**Selected extract**
# dangerous wood dust



## ewhitman (Jan 30, 2009)

Found some articles about effects that some wood dusts can have. They range from pretty serious to minor irritations. It's pretty interesting, and good to know. Has effects, and common reactions to over 375 differnt types of wood.


----------



## SteveKorz (Mar 25, 2008)

That's a pretty extensive list…. thanks for the post.


----------



## boboswin (May 23, 2007)

That information is right off you website is it not?

Bob


----------



## lew (Feb 13, 2008)

We should send this list to Blake!


----------



## ewhitman (Jan 30, 2009)

Thanks for all the feedback! This by far the friendliest forum I've ever been to. Thanks for the warm welcoming everyone.


----------



## DannyBoy (Oct 26, 2007)

Makes you wonder what is more hazerdous: Woodworking or smoking? J/K

~DB


----------



## SCOTSMAN (Aug 1, 2008)

**Dataset section**
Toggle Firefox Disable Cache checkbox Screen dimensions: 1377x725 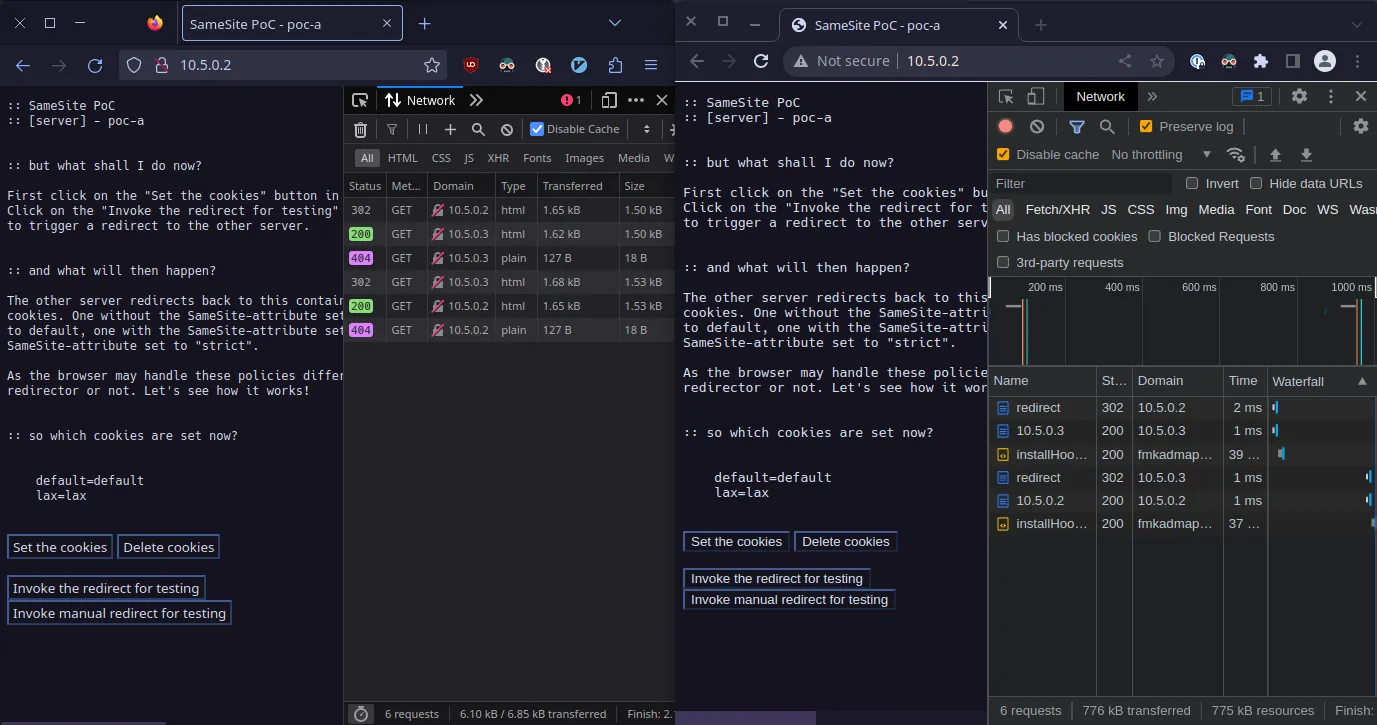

**Problems**
(a) Edit the wood dust thread between "# dangerous wood" and "(Mar 25, 2008)", inclusive, replacing "articles" with "reports".
(b) Answer these questions about the wood dust thread:
(i) How many types of wood does ewhitman say the information covers?
(ii) To whom does lew suggest sending the list?
(iii) Which two activities does DannyBoy compare as hazardous?
The data has no connection to the wood dust thread.

**Final results**
(a)
# dangerous wood dust



## ewhitman (Jan 30, 2009)

Found some reports about effects that some wood dusts can have. They range from pretty serious to minor irritations. It's pretty interesting, and good to know. Has effects, and common reactions to over 375 differnt types of wood.


----------



## SteveKorz (Mar 25, 2008)

(b)
(i) Over 375
(ii) Blake
(iii) Woodworking and smoking